EXTRACT TO READ ->

A Jungian Analyst Takes Positive Psychology for a Test Drive
People have asked me what I think about the new Positive Psychology movement—a trend in psychology to research and apply what makes us healthy and happy rather than what’s wrong with us. College courses and self-help books on the subject are both very popular. In reading about positive psychology I found that while the ideas aren’t really new, there is a lot to like in the values and goals, and that while there is significant overlap with the values of Jungian therapy, there are also important differences.
In some ways Carl Jung could be considered a predecessor to the movement: he emphasized growth, development and individuation as lifelong processes, and he focused on the meaning of problems and their possible direction rather than their causes. While many use Jungian analysis to work through problems, many enter it to become more fulfilled.
But there are also differences between the two approaches. First of all, positive psychology is not meant to replace psychotherapy. Though the ideas may be used to alter the therapeutic approach, the self-help it proposes is not intended as a cure for depression or any other mental health issue. And while there is overlap between Jungian analysis and some of the values that Positive Psychology espouses, the journey they suggest to get there is quite different. It seems to me that there are omissions on the positive psychology map that would leave some people lost.

DATA EXCERPT ->
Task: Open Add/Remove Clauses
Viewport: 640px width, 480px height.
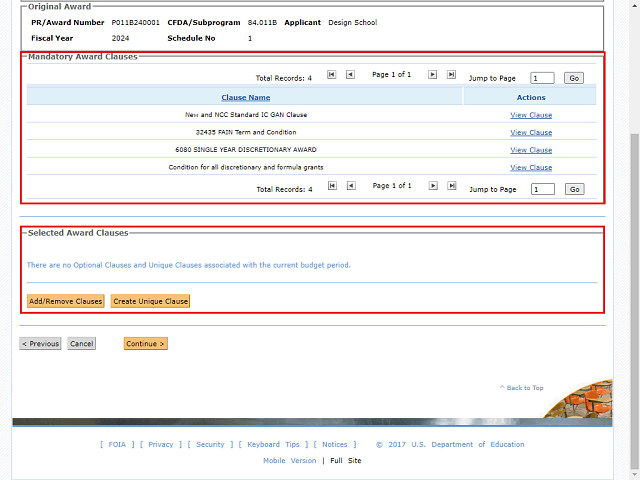Action: tap(65, 301)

DIRECTIONS ->
(a) Decide whether each statement agrees with the essay on positive psychology, answering yes or no and quoting the deciding words of the essay: (i) Positive psychology is meant to replace psychotherapy. (ii) Jung focused on the meaning of problems rather than their causes. (iii) College courses on positive psychology are unpopular.
(b) Write what follows the last sentence of the essay on positive psychology.

RESULTS BY TASK ->
(a)
(i) No: "positive psychology is not meant to replace psychotherapy."
(ii) Yes: "he focused on the meaning of problems and their possible direction rather than their causes"
(iii) No: "College courses and self-help books on the subject are both very popular."

(b)
But first, here is a short some of the things I like about positive psychology:
It emphasize values that most philosophers and spiritual teachers have been advocating for millennia: relationships, compassion, meaning and purpose, gratitude, contributing to the greater good, savoring the present, a sense of accomplishment, and reframing difficult events as opportunities for growth.
I appreciate that they say that becoming happy is going to take some effort. Neither therapists nor self-help writers should entice people with promises of easy gains. Barbara Fredrickson, one of the leaders in the movement, suggests that it’s like moving a river, and lists activities to help you move it.
Those therapists adopting this approach emphasize working with clients as self-healers. Rather than looking suspiciously for their defenses and resistance, they look for the client’s natural tendency to want to grow, an attitude that resonates deeply with a Jungian approach. Martin Seligman, the founder of the movement, suggests that we look for the ancient strengths within. Jung would have called these the archetypes of the unconscious.
Their approach also focuses more on the present and future than the past. While I feel that deep change does require understanding of how the past affects us in the present, I also believe that it is possible to focus too much on the past.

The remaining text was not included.